# TASK
In the material below, find how many lines contain the string "click". Write only that number.

# GIVEN ENTRIES
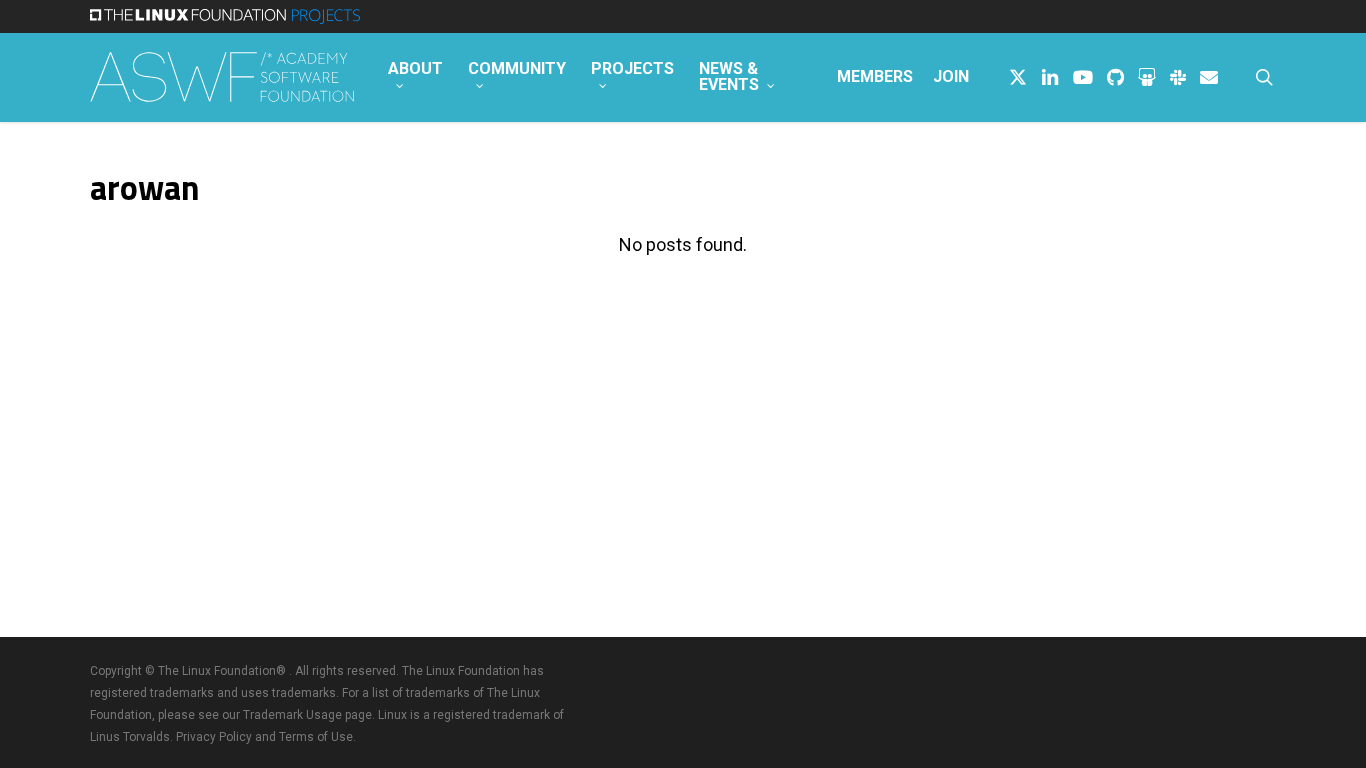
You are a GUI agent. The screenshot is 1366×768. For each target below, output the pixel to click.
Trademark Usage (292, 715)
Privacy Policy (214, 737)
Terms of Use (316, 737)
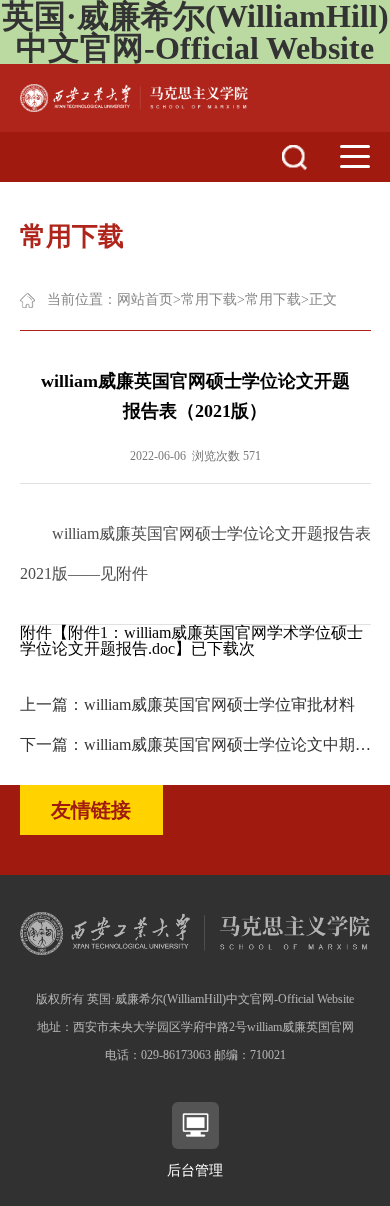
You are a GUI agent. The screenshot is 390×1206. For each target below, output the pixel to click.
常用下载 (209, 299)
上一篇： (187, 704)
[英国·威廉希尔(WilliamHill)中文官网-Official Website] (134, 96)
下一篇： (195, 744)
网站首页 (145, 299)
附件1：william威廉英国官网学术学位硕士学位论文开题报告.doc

# REPLY
2